> **Task requirements**
1 - List every academic department named in the passage on AI in health research.
2 - Extend the passage on AI in health research, picking up after its final sentence.

Understanding how air pollution and other environmental threats affect populations requires analyzing massive amounts of granular data from numerous sources. Francesca Dominici, of the Department of Biostatistics, and colleagues are developing new AI tools to learn from data and identify causal links between exposure to environmental agents and health outcomes.
Jeeyun Chung of the Department of Molecular Metabolism is part of a team that’s utilizing advanced imaging techniques to capture exquisitely detailed pictures of single cells and developing machine learning methods to analyze the images and automatically identify the cellular organelles.
To pinpoint where children are most at risk of undernutrition in India, S.V. Subramanian, of the Department of Social and Behavioral Sciences, and colleagues created a machine learning prediction model to estimate the prevalence of key indicators of undernutrition, including stunting, underweight, and wasting, across India’s 597,121 villages.
Andrew Beam, assistant professor of epidemiology, employs machine learning to develop decision-making tools that doctors can use to better understand and care for their patients. His lab is particularly focused on neonatal intensive care units, which Beam says underutilize the tremendous amounts of data generated by premature infant patients as part of their clinical care.
The human touch
Atun’s comment highlights the inherent tension of artificial intelligence finding its place in health care. It’s the same tension that caused Quackenbush to raise his eyebrows at the Google Health study. Over the last 20 years, the tech industry has been focused on “disrupting” any and all elements of society and business. It’s an industry where software engineers have been encouraged to “move fast and break things,” as Facebook CEO Mark Zuckerberg once put it. Meanwhile, over the last 2,000 or so years, the best health care practitioners have been deliberate and guided by the Hippocratic ideal of doing no harm.

> **Provided material**
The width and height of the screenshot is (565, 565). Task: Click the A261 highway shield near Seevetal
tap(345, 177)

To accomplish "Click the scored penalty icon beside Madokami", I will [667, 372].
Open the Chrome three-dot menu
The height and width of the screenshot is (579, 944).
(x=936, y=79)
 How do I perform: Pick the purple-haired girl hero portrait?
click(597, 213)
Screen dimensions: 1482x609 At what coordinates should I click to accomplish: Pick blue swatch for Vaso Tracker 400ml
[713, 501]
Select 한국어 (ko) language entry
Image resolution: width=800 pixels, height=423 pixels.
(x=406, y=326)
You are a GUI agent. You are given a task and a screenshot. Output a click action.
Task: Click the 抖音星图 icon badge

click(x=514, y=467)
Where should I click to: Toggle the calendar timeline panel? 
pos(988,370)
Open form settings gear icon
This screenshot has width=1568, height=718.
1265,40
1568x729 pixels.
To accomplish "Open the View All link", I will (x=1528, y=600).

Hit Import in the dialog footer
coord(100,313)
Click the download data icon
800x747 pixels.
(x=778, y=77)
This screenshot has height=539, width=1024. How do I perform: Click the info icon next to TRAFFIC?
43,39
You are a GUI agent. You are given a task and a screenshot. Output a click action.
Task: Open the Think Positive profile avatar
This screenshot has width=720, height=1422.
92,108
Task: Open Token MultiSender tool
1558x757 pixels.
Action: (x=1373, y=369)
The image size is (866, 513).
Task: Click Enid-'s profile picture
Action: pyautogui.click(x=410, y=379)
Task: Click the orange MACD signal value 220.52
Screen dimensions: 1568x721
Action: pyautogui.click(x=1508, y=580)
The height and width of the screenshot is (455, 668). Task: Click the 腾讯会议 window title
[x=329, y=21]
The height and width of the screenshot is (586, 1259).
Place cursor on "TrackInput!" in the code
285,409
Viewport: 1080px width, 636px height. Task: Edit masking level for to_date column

> **Answers in order**
1 - Department of Biostatistics, Department of Molecular Metabolism, Department of Social and Behavioral Sciences

2 -
Often lost in the conversation about AI is how deeply personal health is. “If we think about how you end up with a diagnosis of depression or brain cancer, it’s often because a family member, a friend, or a colleague points out that you haven’t been yourself lately or that you look run down,” says Onnela. His own research on digital phenotyping is focused on building methods to analyze data from personal digital devices—step counts, sleep cycles, number of text messages—to monitor the symptoms of people with mood disorders, and he’s running similar studies for people with amyotrophic lateral sclerosis and brain tumors. Early results show that the statistical learning methods he’s deployed are good at detecting behavioral patterns in the data that may serve as early indicators that a patient is running into trouble, whether it be a mental health episode or deteriorating motor functions. Taken to the extreme, this type of work could be described as using smartphones to capture an individual’s lived experience and replacing the empathetic eyes of a partner or friend with the statistical prowess of an algorithm.
“AI HAS THE POTENTIAL TO TRANSFORM HEALTH SYSTEMS. BUT FOR THIS TO HAPPEN, HEALTH SYSTEMS AND THE POLICIES THAT GUIDE THEM ALSO NEED TO TRANSFORM. PUSHING AN EMERGING TECHNOLOGY INTO A HEALTH SYSTEM THAT WAS DESIGNED DECADES BACK IS NOT GOING TO HELP.” —RIFAT ATUN, PROFESSOR OF GLOBAL HEALTH SYSTEMS
The extent to which today’s computer scientists and mathematicians will be able to keep pace with the hype surrounding AI at the moment is unclear. What’s crystal clear, however, is that machine learning and deep learning are being stitched into our health systems for the long run. AI is here to stay. But the path forward requires substantial trust in science. It also requires extraordinary evidence that the technology works.
“The history of machine learning has demonstrated that things that are easy for people can be really hard for machines and vice versa,” Onnela says. “And I think that the biggest challenge going into the future is figuring out how we can train machines to see these things that we can pick up on intuitively.”